Why is the Bb typically called the Bb instead of the A#? Why is the C# typically called C# instead of the Db? Essentially, what's the convention that determines whether a note is named by it's # or b since either can be applied?

It seems that scales and chords would be easier to remember if this naming was consistent. Frankly, a system of A - L (12 notes) would be great but somehow I don't think centuries of music would bow to my preference; tabs is probably enough sacrilege as it is.

Robert

JamieFromOntario
02-08-2012, 06:08 AM
The main reason there are two (or more) names for notes lies in music theory.

Take a look into keys and signatures and you should start to get an inkling as to why this is the case.
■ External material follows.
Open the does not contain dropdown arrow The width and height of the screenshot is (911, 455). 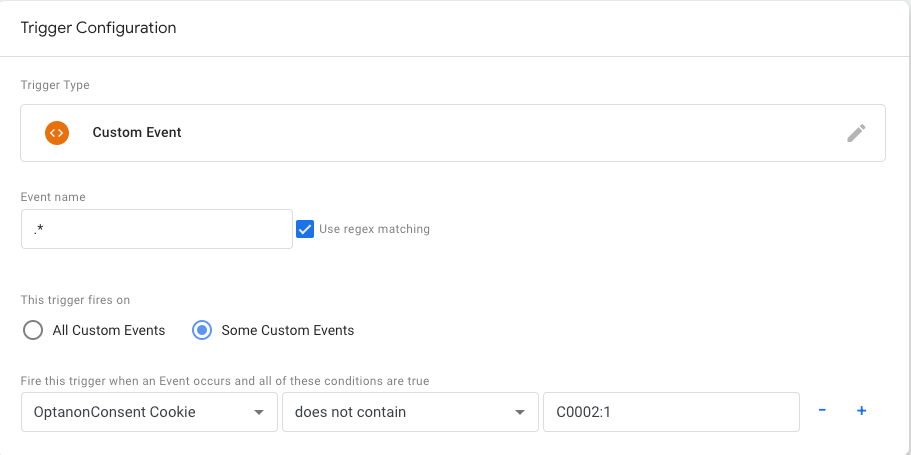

You ask about a convention that governs this. Note names are not so much governed by convention as they are by what scale or chord they belong to.
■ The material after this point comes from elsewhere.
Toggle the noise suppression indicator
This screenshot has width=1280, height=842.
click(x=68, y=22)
Suffice it to say that there are a variety of reasons, both theoretical and practical, why we name these notes the way we do.


That fact that notes like Bb and A# sound the same is actually a relatively recent thing. Before 1700, these enharmonically equivalent (as these note pairings are often referred to) notes would have been slightly different pitches. Thanks, in part, to Bach and his Well-Tempered Clavier, these note pairings now sound the same.

Mandarb
02-08-2012, 06:37 AM
They are the same - see Scott's explanation below.

OldePhart
02-08-2012, 06:42 AM
As Jamie mentions, the notes are not necessarily exactly the same pitch. When you descend to the note between D and C from D the pitch is slightly different than if you ascend from C - and even today some players of instruments where pitch is continuously variable (violin, for instance) will do this especially when soloing. Most of us can't appreciate the difference though, and on a fretted instrument or piano or what have you the same pitch is played for both.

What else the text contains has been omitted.